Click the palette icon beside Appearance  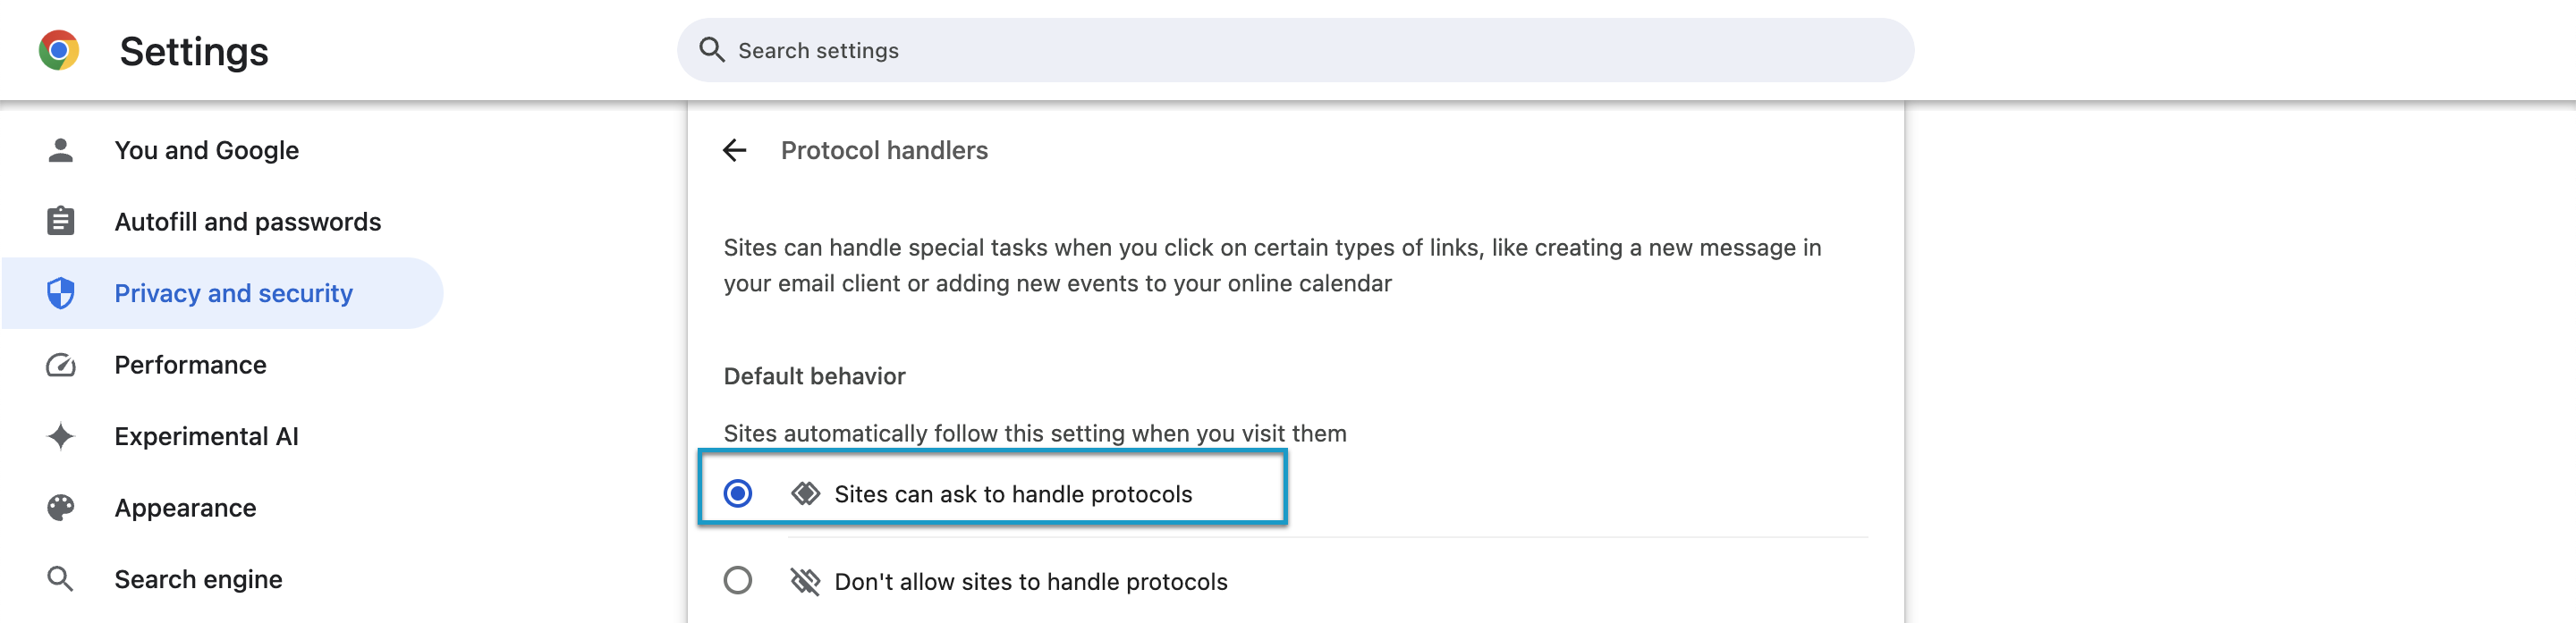(x=61, y=507)
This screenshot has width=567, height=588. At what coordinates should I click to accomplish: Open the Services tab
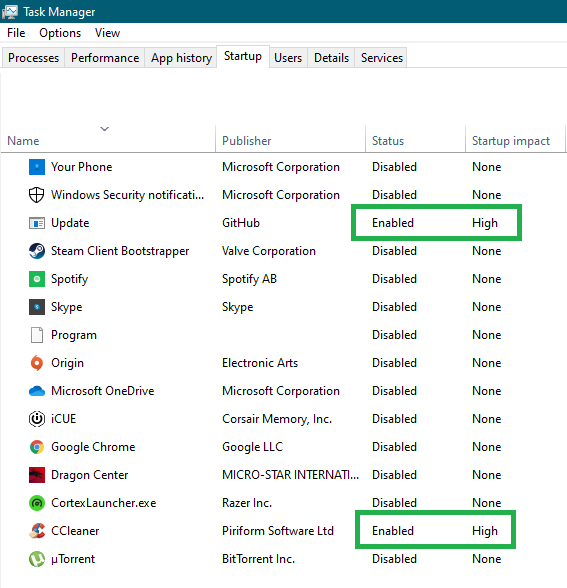(x=381, y=58)
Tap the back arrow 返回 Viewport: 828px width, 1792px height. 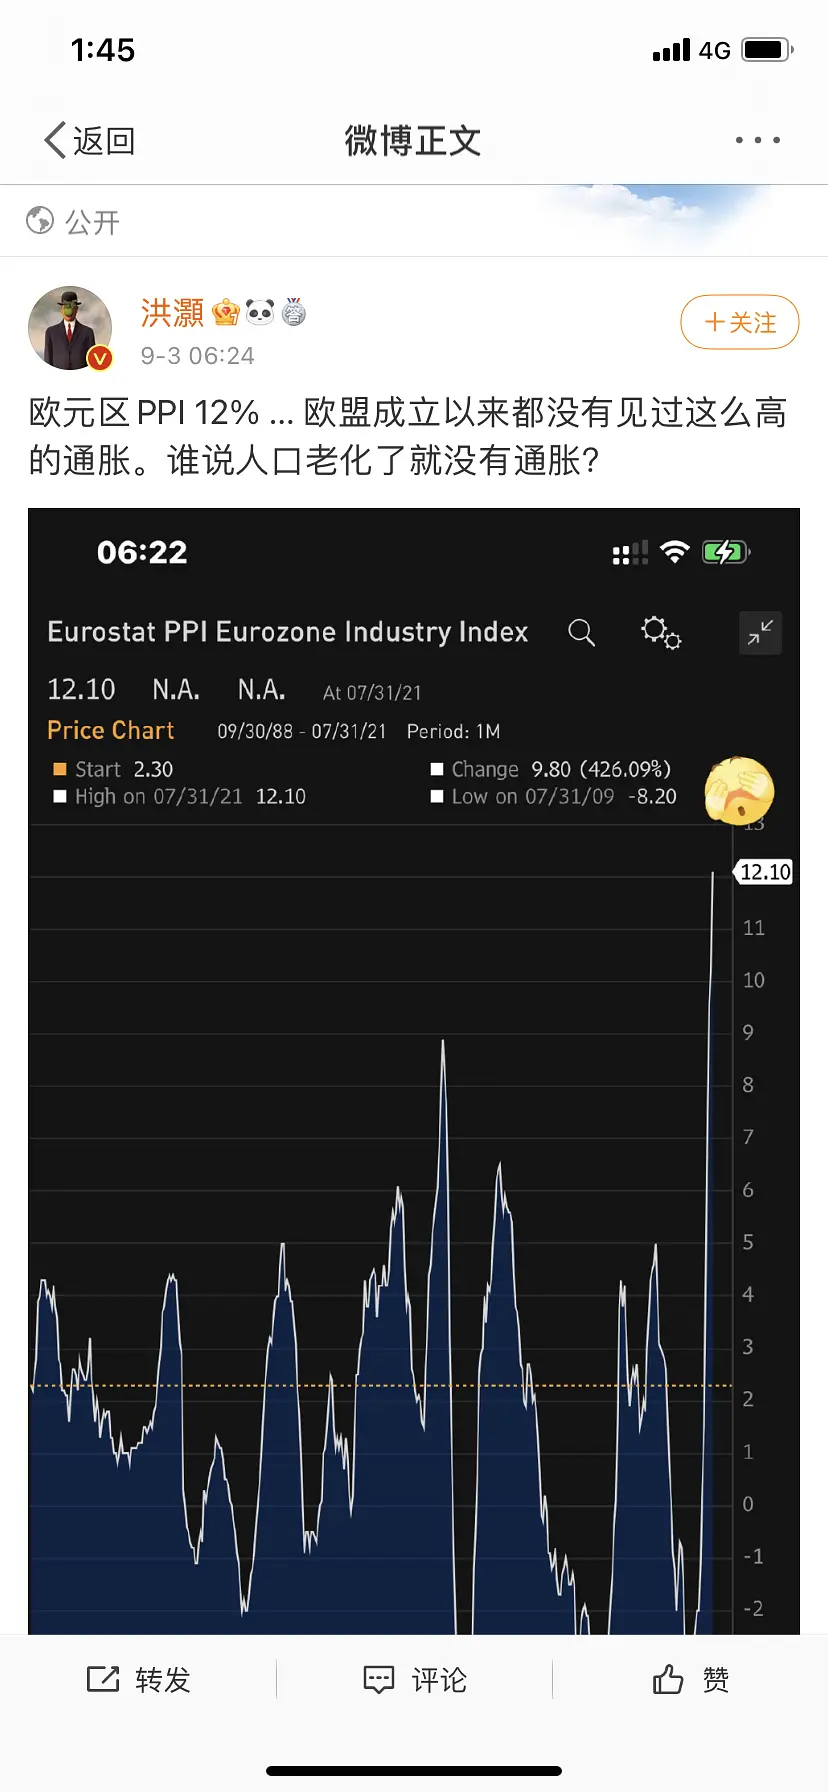(x=88, y=141)
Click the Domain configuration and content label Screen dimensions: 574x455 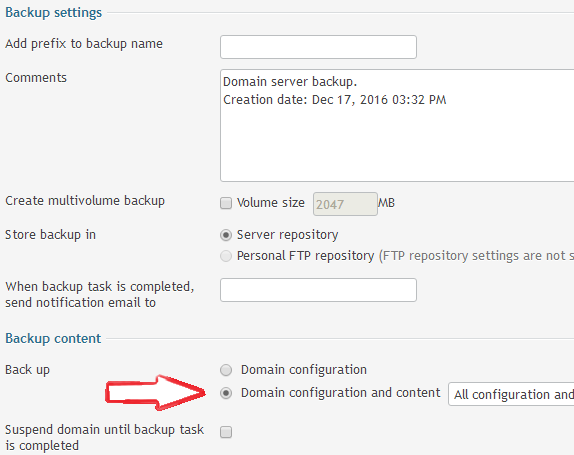tap(340, 393)
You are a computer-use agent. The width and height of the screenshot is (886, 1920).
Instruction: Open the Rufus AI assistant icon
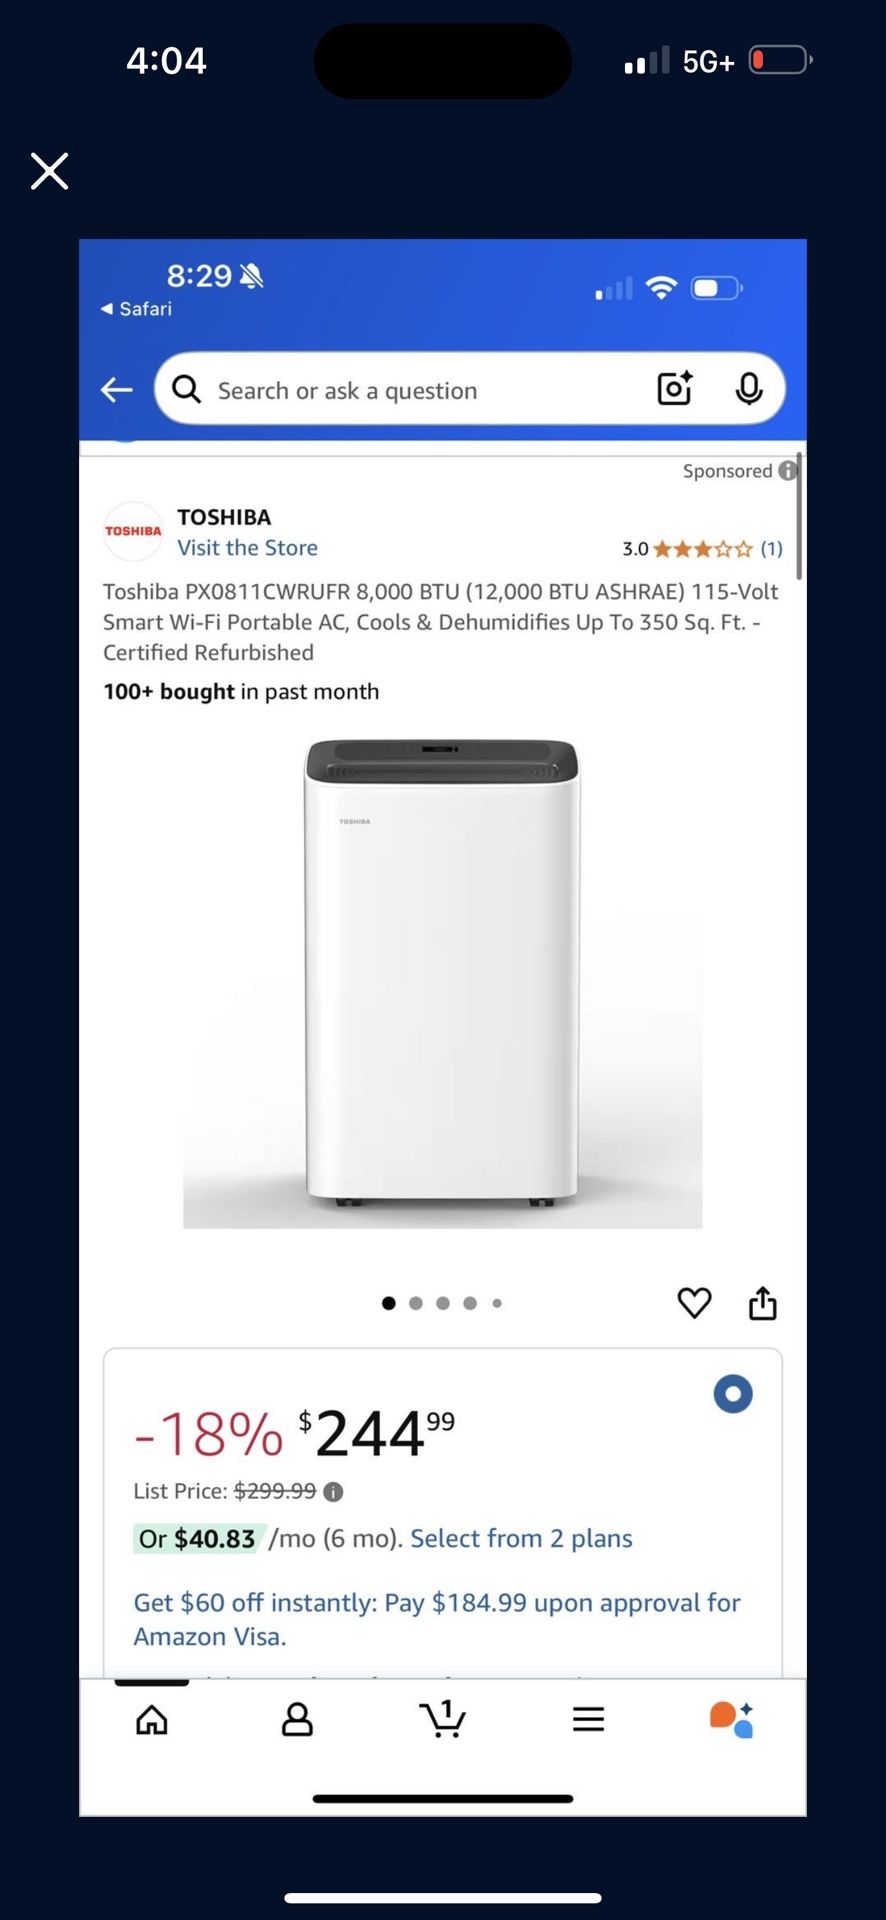(731, 1719)
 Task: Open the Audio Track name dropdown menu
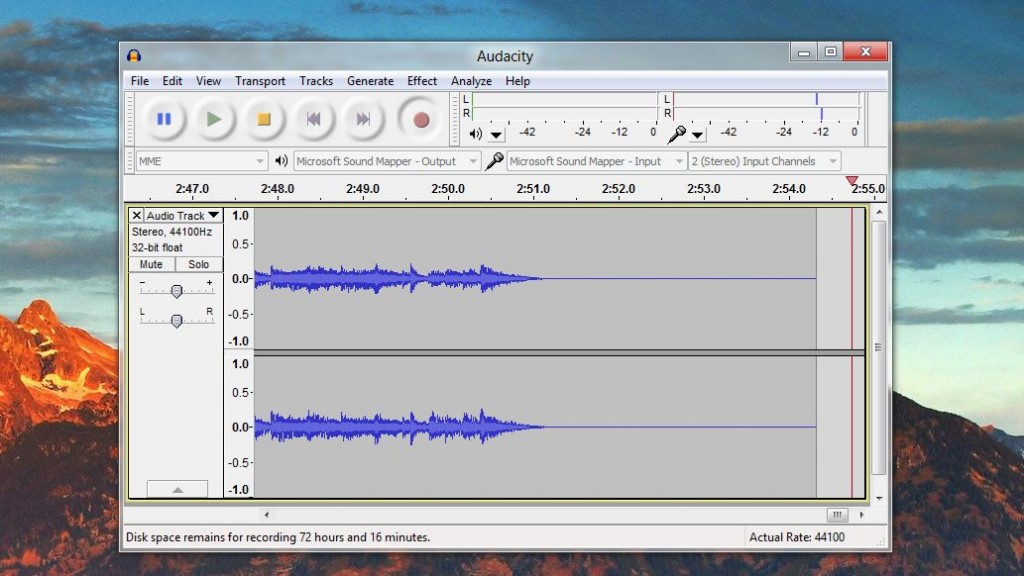click(183, 216)
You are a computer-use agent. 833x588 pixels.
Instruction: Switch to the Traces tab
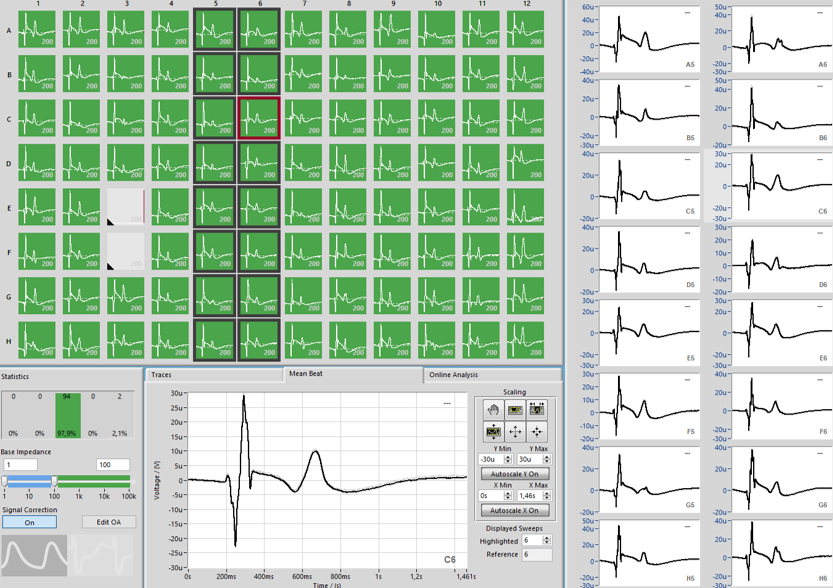pyautogui.click(x=162, y=375)
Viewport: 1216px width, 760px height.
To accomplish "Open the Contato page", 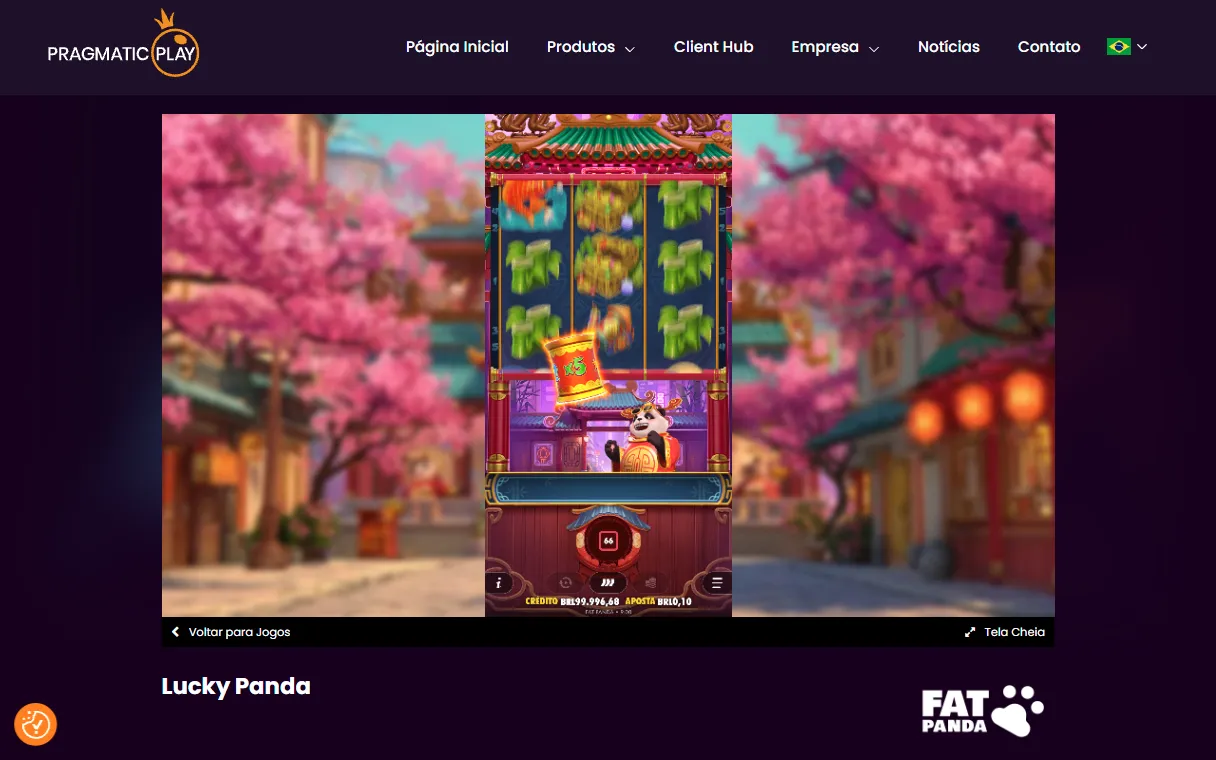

→ **Assignment**:
Please return every line of the material above that includes "agent".

→ **Expected output**:
You are a computer-use agent. The width and height of the screenshot is (886, 1920).
You are a computer-use agent. 833x588 pixels.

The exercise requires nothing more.